Engineers often need to observe how different objects respond to forces or pressures within real-world situations. One such observation is how the length of an object expands or contracts under the application of a force.

This physical phenomenon is known as strain and is defined as the change in length divided by the total length. ​Poisson's ratio​ quantifies the change in length along two orthogonal directions during the application of a force. This quantity can be calculated using a simple formula.

​Poisson's ratio​ is the ratio of the relative contraction strain (that is, the transverse, lateral or radial strain) ​perpendicular to​ the applied load to the relative extension strain (that is, the axial strain) ​in the direction of​ the applied load. Poisson's ratio can be expressed as

\(\mu=-\frac{\epsilon_t}{\epsilon_l}\)

where μ = Poisson's ratio, ε_t = transverse strain (m/m, or ft/ft) and ε_l = longitudinal or axial strain (again m/m or ft/ft).

Young's modulus and Poisson's ratio are among the most important quantities in the area of stress and strain engineering.

1. Poisson's Ratio Strength of Materials

Think about how a force exerts strain along two orthogonal directions of an object. When a force is applied to an object, it gets shorter along the direction of the force (longitudinal) but gets longer along the orthogonal (transverse) direction. For example, when a car drives over a bridge, it applies a force to the bridge's vertical supporting steel beams. This means that the beams get a bit shorter as they are compressed in the vertical direction but get a bit thicker in the horizontal direction.

2. Longitudinal Strain

Calculate the longitudinal strain, ε_l, using the formula

\(\epsilon_l=-\frac{dL}{L}\)

where dL is the change in length along the direction of force, and L is the original length along the direction of the force.

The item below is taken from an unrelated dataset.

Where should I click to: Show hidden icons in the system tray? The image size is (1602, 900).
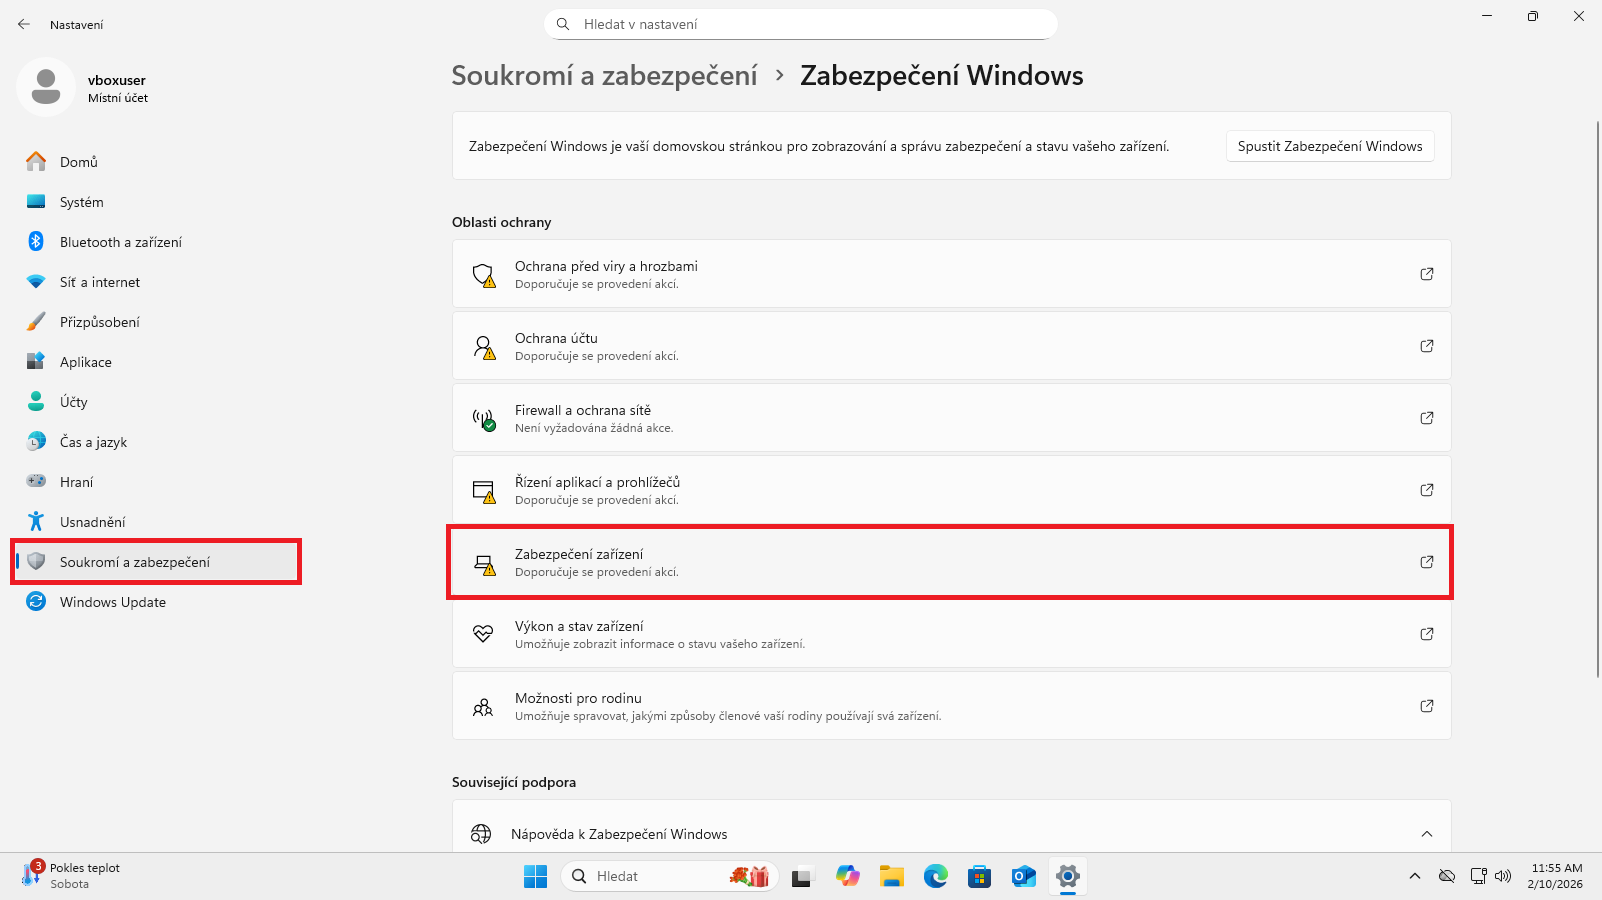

Following the bridge example, if a steel beam supporting the bridge is approximately 100 meters tall, and the change in length is 0.01 meters, then the longitudinal strain is

\(\epsilon_l=-\frac{0.01}{100}=-0.0001\)

Because strain is a length divided by a length, the quantity is dimensionless and has no units. Note that a minus sign is used in this length change, as the beam is getting shorter by 0.01 meters.

3. Transverse Strain

Calculate the transverse strain, ε_t, using the formula

\(\epsilon_t=\frac{dL_t}{L_t}\)

where dL_t is the change in length along the direction orthogonal to the force, and L_t is the original length orthogonal to the force. Following the bridge example, if the steel beam expands by approximately 0.0000025 meters in the transverse direction and its original width was 0.1 meters, then the transverse strain is

\(\epsilon_t=\frac{0.0000025}{0.1}=0.000025\)

4. Deriving the Formula

Write down the formula for Poisson's ratio​.​ Again, note that Poisson's ratio is dividing two dimensionless quantities, and therefore the result is dimensionless and has no units. Continuing with the example of a car going over a bridge and the effect on the supporting steel beams, the Poisson's ratio in this case is

\(\mu = -\frac{0.000025}{-0.0001}=0.25\)

This is close to the tabulated value of 0.265 for cast steel.

Most everyday building materials have a μ in the range of 0 to 0.50. Rubber is close to the high end; lead and clay are both over 0.40. Steel tends to be closer to 0.30 and iron derivatives lower still, in the 0.20 to 0.30 range. The lower the number, the less amenable to "stretching" forces the material in question tends to be.